++++ Records for this exercise ++++
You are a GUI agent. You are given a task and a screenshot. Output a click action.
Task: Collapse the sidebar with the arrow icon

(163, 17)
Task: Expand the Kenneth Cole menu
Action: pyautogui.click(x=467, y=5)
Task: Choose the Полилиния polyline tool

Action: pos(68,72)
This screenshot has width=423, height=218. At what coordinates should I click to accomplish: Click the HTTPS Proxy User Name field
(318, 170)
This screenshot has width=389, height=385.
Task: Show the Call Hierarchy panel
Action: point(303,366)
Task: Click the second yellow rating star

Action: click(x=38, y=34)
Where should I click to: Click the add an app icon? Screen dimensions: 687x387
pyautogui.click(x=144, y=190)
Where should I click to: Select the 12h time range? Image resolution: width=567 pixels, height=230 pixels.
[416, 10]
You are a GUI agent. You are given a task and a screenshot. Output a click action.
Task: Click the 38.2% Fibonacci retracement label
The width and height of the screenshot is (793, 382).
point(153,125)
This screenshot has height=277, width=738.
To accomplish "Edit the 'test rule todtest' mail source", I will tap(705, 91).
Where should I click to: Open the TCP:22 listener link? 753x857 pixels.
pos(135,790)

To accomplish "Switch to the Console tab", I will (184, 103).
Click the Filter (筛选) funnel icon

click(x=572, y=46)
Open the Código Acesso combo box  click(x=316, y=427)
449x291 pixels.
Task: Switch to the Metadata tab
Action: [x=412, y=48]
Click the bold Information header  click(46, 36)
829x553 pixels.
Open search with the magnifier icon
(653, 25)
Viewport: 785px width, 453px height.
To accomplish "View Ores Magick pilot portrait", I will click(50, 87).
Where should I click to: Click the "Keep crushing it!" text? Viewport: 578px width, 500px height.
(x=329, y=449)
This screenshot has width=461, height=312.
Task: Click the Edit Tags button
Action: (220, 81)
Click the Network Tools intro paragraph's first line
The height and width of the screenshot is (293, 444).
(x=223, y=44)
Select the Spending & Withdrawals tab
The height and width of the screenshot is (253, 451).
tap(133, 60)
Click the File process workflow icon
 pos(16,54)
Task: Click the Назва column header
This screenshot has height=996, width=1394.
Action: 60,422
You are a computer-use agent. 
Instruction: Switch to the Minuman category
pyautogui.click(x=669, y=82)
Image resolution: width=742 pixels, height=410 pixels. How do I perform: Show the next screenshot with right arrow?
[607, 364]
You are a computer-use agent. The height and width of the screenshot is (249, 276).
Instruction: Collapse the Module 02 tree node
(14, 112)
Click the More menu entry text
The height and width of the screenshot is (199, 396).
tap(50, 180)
++++
→ **Directions for this task**
Return the entries above in full and exactly as written.

→ **Result of the exercise**
You are a GUI agent. You are given a task and a screenshot. Output a click action.
Task: Collapse the sidebar with the arrow icon

(163, 17)
Task: Expand the Kenneth Cole menu
Action: pyautogui.click(x=467, y=5)
Task: Choose the Полилиния polyline tool

Action: pos(68,72)
This screenshot has width=423, height=218. At what coordinates should I click to accomplish: Click the HTTPS Proxy User Name field
(318, 170)
This screenshot has width=389, height=385.
Task: Show the Call Hierarchy panel
Action: point(303,366)
Task: Click the second yellow rating star

Action: click(x=38, y=34)
Where should I click to: Click the add an app icon? Screen dimensions: 687x387
pyautogui.click(x=144, y=190)
Where should I click to: Select the 12h time range? Image resolution: width=567 pixels, height=230 pixels.
[416, 10]
You are a GUI agent. You are given a task and a screenshot. Output a click action.
Task: Click the 38.2% Fibonacci retracement label
The width and height of the screenshot is (793, 382).
point(153,125)
This screenshot has height=277, width=738.
To accomplish "Edit the 'test rule todtest' mail source", I will tap(705, 91).
Where should I click to: Open the TCP:22 listener link? 753x857 pixels.
pos(135,790)

To accomplish "Switch to the Console tab", I will (184, 103).
Click the Filter (筛选) funnel icon

click(x=572, y=46)
Open the Código Acesso combo box  click(x=316, y=427)
449x291 pixels.
Task: Switch to the Metadata tab
Action: [x=412, y=48]
Click the bold Information header  click(46, 36)
829x553 pixels.
Open search with the magnifier icon
(653, 25)
Viewport: 785px width, 453px height.
To accomplish "View Ores Magick pilot portrait", I will click(50, 87).
Where should I click to: Click the "Keep crushing it!" text? Viewport: 578px width, 500px height.
(x=329, y=449)
This screenshot has width=461, height=312.
Task: Click the Edit Tags button
Action: (220, 81)
Click the Network Tools intro paragraph's first line
The height and width of the screenshot is (293, 444).
(x=223, y=44)
Select the Spending & Withdrawals tab
The height and width of the screenshot is (253, 451).
tap(133, 60)
Click the File process workflow icon
 pos(16,54)
Task: Click the Назва column header
This screenshot has height=996, width=1394.
Action: 60,422
You are a computer-use agent. 
Instruction: Switch to the Minuman category
pyautogui.click(x=669, y=82)
Image resolution: width=742 pixels, height=410 pixels. How do I perform: Show the next screenshot with right arrow?
[607, 364]
You are a computer-use agent. The height and width of the screenshot is (249, 276).
Instruction: Collapse the Module 02 tree node
(14, 112)
Click the More menu entry text
The height and width of the screenshot is (199, 396).
tap(50, 180)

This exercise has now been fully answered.